Chemische Inhibitoren von RDH10 können ihre hemmende Wirkung durch verschiedene molekulare Wechselwirkungen entfalten, die die enzymatische Funktion des Proteins direkt stören. Citral, ein Aldehyd, kann mit der Alkoholgruppe von RDH10 ein Schiffsbasen-Addukt bilden, das seine katalytische Aktivität durch direkte Veränderung des aktiven Zentrums des Enzyms behindert. In ähnlicher Weise kann 4-Dimethylaminobenzaldehyd RDH10 hemmen, indem es ebenfalls eine Schiffsche Base an der aktiven Stelle bildet und so den Umwandlungsprozess von Retinol zu Retinal behindert.

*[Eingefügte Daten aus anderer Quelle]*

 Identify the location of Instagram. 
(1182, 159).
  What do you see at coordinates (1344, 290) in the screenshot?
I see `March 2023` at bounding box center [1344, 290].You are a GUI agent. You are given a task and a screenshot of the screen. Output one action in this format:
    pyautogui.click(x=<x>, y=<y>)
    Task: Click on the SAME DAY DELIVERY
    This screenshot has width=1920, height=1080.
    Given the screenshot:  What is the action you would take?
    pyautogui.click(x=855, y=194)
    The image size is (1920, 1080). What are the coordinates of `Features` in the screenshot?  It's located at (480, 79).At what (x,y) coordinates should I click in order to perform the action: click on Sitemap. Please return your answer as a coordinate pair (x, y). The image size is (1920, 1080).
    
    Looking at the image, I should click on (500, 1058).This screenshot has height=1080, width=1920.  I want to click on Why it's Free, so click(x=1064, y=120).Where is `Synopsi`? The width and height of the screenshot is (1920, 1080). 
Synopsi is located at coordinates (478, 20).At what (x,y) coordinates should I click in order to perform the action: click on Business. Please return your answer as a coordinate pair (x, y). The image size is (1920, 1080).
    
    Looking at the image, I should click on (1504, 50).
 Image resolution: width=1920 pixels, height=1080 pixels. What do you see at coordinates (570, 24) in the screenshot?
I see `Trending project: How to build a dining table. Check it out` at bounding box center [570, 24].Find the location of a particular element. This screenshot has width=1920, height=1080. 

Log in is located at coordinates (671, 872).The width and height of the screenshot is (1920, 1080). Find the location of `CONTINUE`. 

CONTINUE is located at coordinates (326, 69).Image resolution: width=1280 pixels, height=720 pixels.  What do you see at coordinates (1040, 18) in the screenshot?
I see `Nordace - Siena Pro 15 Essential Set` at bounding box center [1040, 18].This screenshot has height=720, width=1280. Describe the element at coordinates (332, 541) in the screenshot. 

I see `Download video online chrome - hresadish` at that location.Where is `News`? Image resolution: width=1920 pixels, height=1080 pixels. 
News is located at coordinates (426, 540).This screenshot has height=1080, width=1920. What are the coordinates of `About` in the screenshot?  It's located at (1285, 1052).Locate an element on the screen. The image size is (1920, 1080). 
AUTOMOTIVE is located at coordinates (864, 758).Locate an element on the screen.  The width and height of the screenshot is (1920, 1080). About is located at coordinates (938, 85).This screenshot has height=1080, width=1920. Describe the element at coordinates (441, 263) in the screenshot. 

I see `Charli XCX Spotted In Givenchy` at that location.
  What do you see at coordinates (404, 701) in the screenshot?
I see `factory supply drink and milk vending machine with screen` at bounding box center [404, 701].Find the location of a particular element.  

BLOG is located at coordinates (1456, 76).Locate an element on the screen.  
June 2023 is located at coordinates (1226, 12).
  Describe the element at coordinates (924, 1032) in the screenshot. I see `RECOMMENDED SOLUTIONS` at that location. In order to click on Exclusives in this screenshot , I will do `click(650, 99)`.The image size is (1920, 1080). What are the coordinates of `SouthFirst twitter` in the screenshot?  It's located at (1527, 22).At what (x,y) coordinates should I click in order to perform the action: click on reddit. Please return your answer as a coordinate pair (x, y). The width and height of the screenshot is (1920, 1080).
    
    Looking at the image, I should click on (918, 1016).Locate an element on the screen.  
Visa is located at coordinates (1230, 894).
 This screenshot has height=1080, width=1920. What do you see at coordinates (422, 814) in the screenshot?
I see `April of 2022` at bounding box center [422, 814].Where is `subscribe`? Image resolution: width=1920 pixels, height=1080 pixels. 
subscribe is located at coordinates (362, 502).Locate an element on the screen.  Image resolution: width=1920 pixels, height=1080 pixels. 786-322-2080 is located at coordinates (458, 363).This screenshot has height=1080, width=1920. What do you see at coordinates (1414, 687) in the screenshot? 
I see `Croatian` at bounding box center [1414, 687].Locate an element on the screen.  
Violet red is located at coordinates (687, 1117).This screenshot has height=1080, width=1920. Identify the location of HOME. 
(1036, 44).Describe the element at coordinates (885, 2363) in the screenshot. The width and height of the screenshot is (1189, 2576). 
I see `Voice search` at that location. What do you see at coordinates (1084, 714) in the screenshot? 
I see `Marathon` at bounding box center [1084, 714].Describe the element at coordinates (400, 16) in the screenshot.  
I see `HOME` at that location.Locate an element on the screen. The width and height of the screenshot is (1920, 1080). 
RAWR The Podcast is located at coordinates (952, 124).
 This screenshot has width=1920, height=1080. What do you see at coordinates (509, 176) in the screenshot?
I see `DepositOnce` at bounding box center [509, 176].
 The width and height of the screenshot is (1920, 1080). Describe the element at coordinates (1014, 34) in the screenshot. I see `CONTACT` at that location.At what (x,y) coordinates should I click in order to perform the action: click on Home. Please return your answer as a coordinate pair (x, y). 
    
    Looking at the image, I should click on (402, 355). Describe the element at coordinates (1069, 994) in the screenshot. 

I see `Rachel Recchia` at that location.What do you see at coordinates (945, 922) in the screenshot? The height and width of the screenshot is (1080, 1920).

N-Ethylmaleimid ist in der Lage, die Cysteinreste von RDH10, die für die katalytische Wirkung des Enzyms wesentlich sind, irreversibel zu verändern, was zu einer anhaltenden Hemmung führt. Disulfiram greift RDH10 an, indem es an das Kupferion im aktiven Zentrum des Enzyms bindet, das für die Funktion von RDH10 entscheidend ist, und hemmt so die Aktivität des Proteins.

Iodacetamid wirkt auf RDH10 durch Alkylierung seiner Thiolgruppen, was zu einer irreversiblen Hemmung seiner enzymatischen Funktion führt. Quercetin kann durch seine Fähigkeit, an das aktive Zentrum von RDH10 zu binden, den Zugang des Enzyms zu seinem natürlichen Substrat, dem Retinol, blockieren und so seine Funktion wirksam hemmen. Emodin beeinträchtigt die Aktivität von RDH10, indem es sich in das aktive Zentrum einlagert und möglicherweise die Konformation des Enzyms verändert, die für die Retinolbindung erforderlich ist. Phloretin konkurriert mit Retinol um das aktive Zentrum von RDH10, wirkt also als kompetitiver Inhibitor und hindert das Enzym daran, sein Substrat zu katalysieren. Capsaicin bindet an dieselbe Stelle und wirkt in ähnlicher Weise als kompetitiver Inhibitor, der die Funktion von RDH10 blockiert. Fomepizol konkurriert direkt mit Retinol an der Alkoholsubstratstelle von RDH10 und hemmt so effektiv die Oxidation von Retinol. Isotretinoin schließlich wirkt durch Bindung an die aktive Stelle von RDH10 ebenfalls als kompetitiver Inhibitor, der die normale Verarbeitung von Retinol behindert und dadurch die Aktivität von RDH10 hemmt.